الحزن مثل عاصفة ، قدر لها ان تنزع الأخضر واليابس في وقت محدد ، لا تمنعها ان تخبر أخبارها وتعصف كيفما اتفق ، إن لتوقيتها السر في تأريخ لايصح لنا ان نعبث به ، تأريخ سنتكلم عنه وقت تصير الارض اكثر اكتمالا بزينتها وقت يغدو انساننا الذي اطلق حزنه في وقته ، جرد ، وتجرد
أكثر خضرة ونبلا وإنسانية .

انتهى ـ

دعواتي له بالجنة ،حيث يمكن ان يسقط عقاله مجددا على كل الملائكة الطيبيين الذين يتسلقون على أطراف أصابعهم

Aysha said...

abu daoud,
"Blessed are those who mourn for they shall be comforted."
Phsychologically brilliant!

Thank you...

Soothing words.
As for "language debate", I think that the shortcomings of any language are mainly cultural shortcomings. We don't need some words, so we don't use them. We don't use them so they are not common, or familiar to us anymore. Eventually the language is identified according to our usage of it, and blamed for that as well...

Abu Daoud said...

Blessed are those who mourn for they shall be comforted.

Perhaps it is psychologically brilliant, but that's not why I offered that quote from the Gospel. Rather because I believe it is a true and certain promise from God.
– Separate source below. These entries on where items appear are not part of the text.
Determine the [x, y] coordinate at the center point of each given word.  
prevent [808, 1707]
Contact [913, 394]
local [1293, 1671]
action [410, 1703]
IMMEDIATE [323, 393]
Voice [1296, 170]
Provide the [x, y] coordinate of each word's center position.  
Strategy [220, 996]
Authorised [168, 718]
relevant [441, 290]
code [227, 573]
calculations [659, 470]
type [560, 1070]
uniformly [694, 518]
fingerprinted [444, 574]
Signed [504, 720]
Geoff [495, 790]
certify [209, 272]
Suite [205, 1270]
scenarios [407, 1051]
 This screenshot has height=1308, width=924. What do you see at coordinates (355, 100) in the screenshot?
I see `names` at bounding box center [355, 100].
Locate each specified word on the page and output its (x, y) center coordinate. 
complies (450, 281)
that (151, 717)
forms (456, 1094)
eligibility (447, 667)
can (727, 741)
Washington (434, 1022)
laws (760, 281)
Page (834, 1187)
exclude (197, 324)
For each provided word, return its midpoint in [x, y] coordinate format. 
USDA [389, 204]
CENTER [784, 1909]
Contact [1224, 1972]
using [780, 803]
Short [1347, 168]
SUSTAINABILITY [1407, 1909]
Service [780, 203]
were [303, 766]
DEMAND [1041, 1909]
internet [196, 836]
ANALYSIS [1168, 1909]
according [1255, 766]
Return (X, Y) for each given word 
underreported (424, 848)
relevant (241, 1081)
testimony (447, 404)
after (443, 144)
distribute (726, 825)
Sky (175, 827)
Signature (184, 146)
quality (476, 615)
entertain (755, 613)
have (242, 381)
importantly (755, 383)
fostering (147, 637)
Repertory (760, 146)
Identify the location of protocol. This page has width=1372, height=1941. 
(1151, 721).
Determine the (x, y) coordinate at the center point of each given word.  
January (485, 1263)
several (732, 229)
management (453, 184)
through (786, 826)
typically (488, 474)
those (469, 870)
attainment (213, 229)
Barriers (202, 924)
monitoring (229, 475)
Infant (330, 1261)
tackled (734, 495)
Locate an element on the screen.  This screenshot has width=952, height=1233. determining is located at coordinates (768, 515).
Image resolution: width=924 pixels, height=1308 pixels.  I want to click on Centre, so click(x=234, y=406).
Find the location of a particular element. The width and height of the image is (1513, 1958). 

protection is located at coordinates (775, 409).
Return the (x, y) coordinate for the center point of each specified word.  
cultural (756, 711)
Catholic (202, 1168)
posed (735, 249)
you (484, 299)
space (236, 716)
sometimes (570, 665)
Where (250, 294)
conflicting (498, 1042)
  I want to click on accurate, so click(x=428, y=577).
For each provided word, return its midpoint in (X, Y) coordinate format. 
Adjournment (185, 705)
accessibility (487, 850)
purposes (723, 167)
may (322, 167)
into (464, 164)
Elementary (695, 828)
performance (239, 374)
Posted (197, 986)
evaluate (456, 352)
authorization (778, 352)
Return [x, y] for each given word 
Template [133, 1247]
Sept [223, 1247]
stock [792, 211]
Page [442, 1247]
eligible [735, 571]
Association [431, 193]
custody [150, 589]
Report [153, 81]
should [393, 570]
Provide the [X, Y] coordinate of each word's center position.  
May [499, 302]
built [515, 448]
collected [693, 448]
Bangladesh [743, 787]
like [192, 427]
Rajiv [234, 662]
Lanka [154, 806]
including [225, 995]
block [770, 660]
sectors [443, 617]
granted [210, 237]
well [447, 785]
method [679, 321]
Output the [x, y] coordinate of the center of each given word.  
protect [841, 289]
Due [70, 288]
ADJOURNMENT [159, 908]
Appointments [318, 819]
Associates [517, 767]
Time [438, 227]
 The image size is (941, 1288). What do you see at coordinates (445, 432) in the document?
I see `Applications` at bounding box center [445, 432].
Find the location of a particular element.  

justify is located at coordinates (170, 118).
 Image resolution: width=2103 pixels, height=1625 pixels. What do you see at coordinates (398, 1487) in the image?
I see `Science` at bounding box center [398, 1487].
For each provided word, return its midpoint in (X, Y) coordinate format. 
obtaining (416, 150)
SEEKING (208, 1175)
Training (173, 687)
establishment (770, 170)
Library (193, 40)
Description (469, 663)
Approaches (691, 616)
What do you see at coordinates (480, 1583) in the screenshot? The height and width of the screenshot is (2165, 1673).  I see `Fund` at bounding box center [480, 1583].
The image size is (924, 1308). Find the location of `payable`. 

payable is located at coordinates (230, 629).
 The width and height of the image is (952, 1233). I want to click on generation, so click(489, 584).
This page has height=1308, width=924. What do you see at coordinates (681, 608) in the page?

I think we all know people who refuse to mourn, or who mourn falsely. But if we mourn in truth and with all our being, this is the promise: we will be comforted.

أبو سنان said...

May you and your family be comforted, may God shine mercy on him.

Aysha said...

abu daoud,
abu sinan,

Thank you...

Um Naief said...

i'm sorry for your loss. may your sadness be lifted in God speed.

re: your question of being selfish to mourn... yes, i think it is selfish, altho... true loss of love, the memories, the smells, your every thought being flooded w/ their being is such a precious gift to give yourself... being able to remember, to love that deeply, to feel the sadness and despair, i think it's a true act of selfish selflessness, if that makes sense.

i've not felt this sort of pain from losing someone, other than an animal. my father died when i was very young and i don't remember it mostly, my aunts have passed but this pain wasn't present, and my grandmother passed when i was a teenager. i cried and felt sad, but not like you say here. i know i will feel this when my mother passes, which i pray that it's not for 40 years or longer.

you have a beautiful way of writing. i find that when i'm in sadness, i write in a way that makes me long for sadness.... it's a strange feeling.

again, i'm deeply sorry for your pain and your loss.

Entropy said...

عظم الله أجركم
ورحم ميتكم...
وأحسن عزاؤكم

Deema said...

My deepest condolences dear. May his soul rest in peace forever. You know, since the first time I went through such an experience, losing my grandma, I I had developed a personal belief or strategy to deal with death. I see it as if it was not there, as if it was invisible with no power at all. Now somehow I'm convinced that all my passed-away beloved are not really passed-away as long as they can see me and I can feel them. True as the cry of a child and as the joy of a dream..

Aysha said...

um naief, entropy, deema,
Your speak light, not words. Thank you!